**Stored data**
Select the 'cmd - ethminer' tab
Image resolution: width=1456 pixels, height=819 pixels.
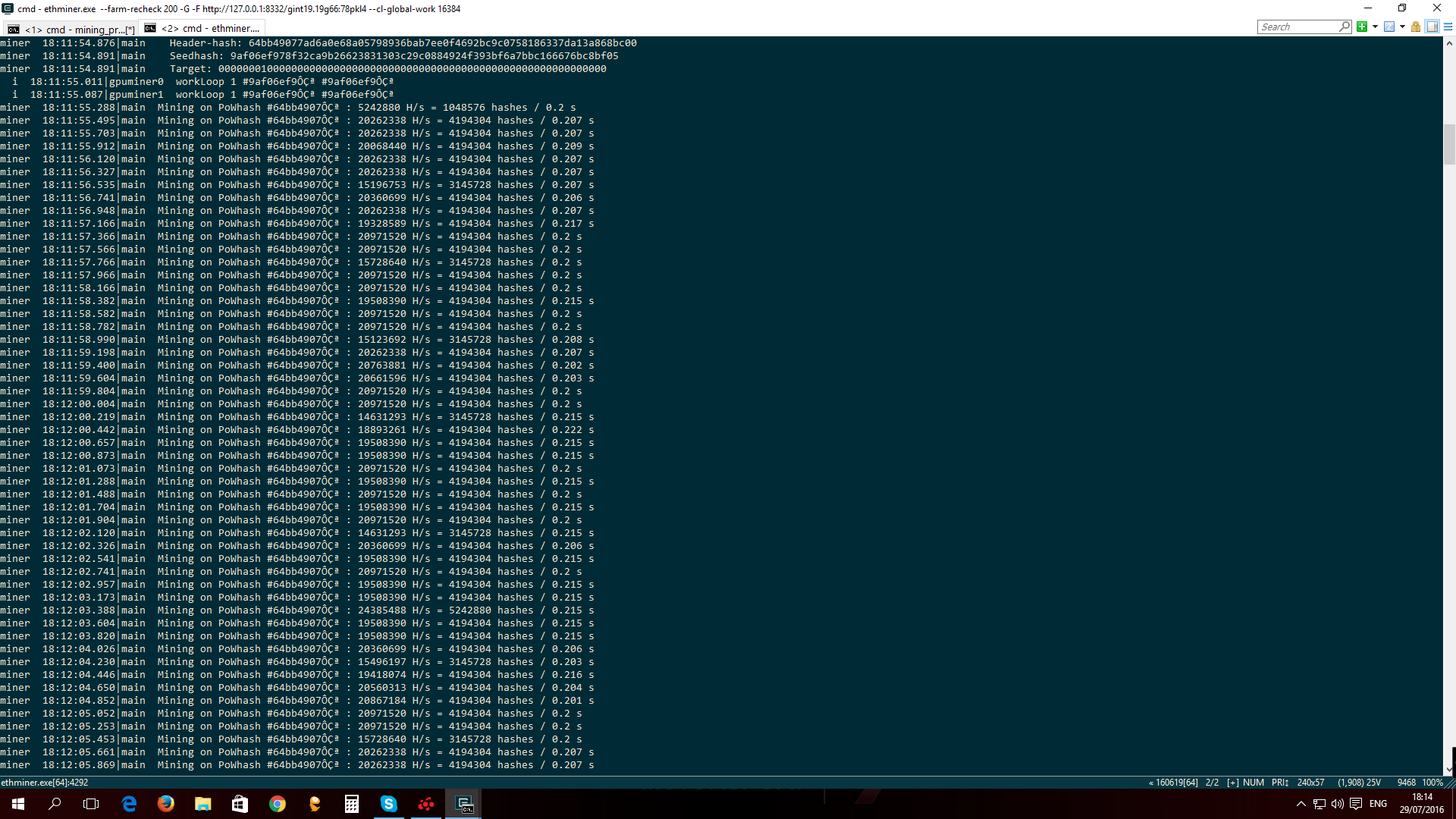click(x=205, y=28)
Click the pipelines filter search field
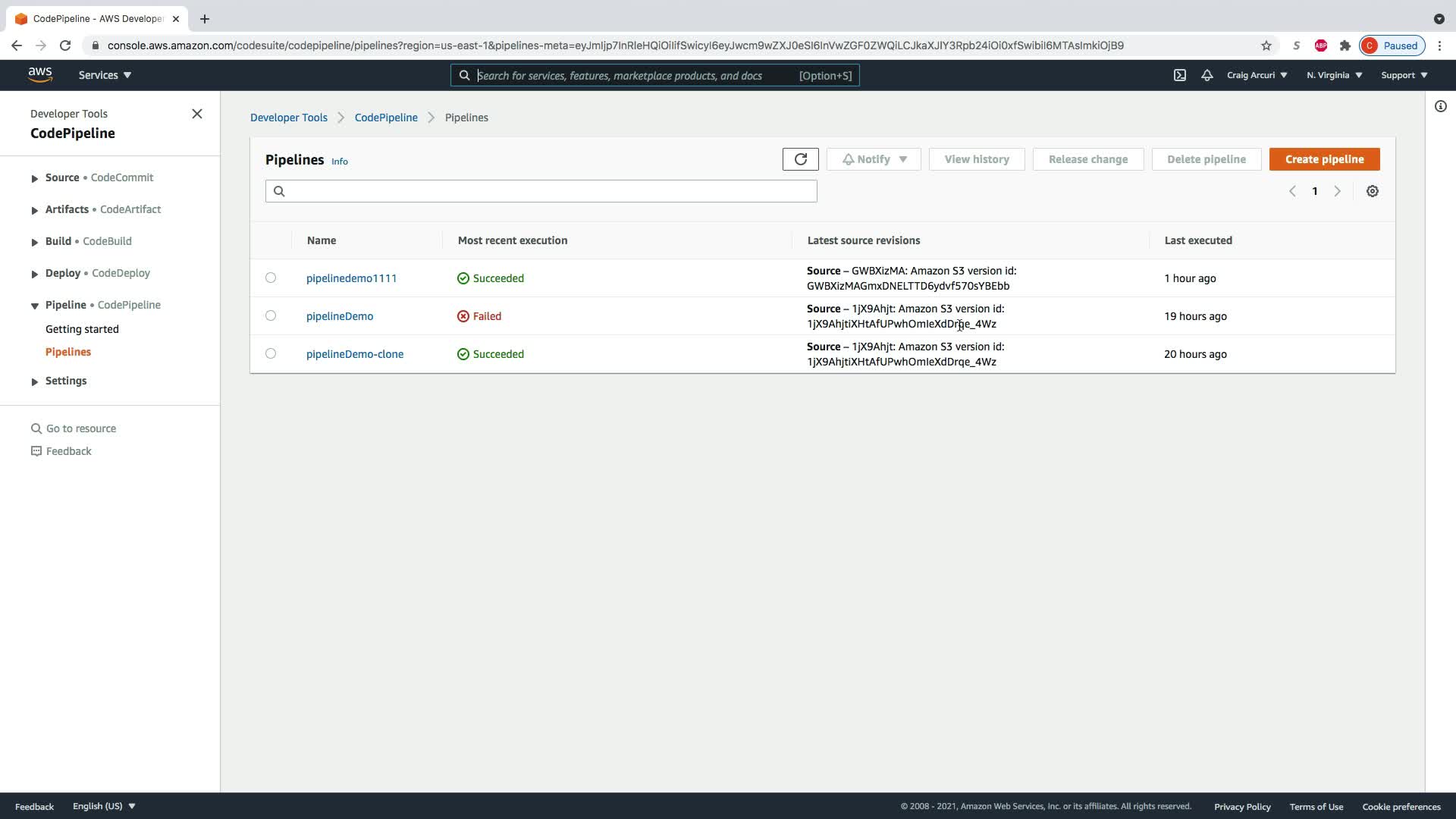Viewport: 1456px width, 819px height. pyautogui.click(x=541, y=191)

**DIRECTIONS FOR THIS TASK**
The data above are to be repeated word for word, with any pictures left out.

**TASK ANSWER**
Select the 'cmd - ethminer' tab
Image resolution: width=1456 pixels, height=819 pixels.
click(x=205, y=28)
Click the pipelines filter search field
Viewport: 1456px width, 819px height. pyautogui.click(x=541, y=191)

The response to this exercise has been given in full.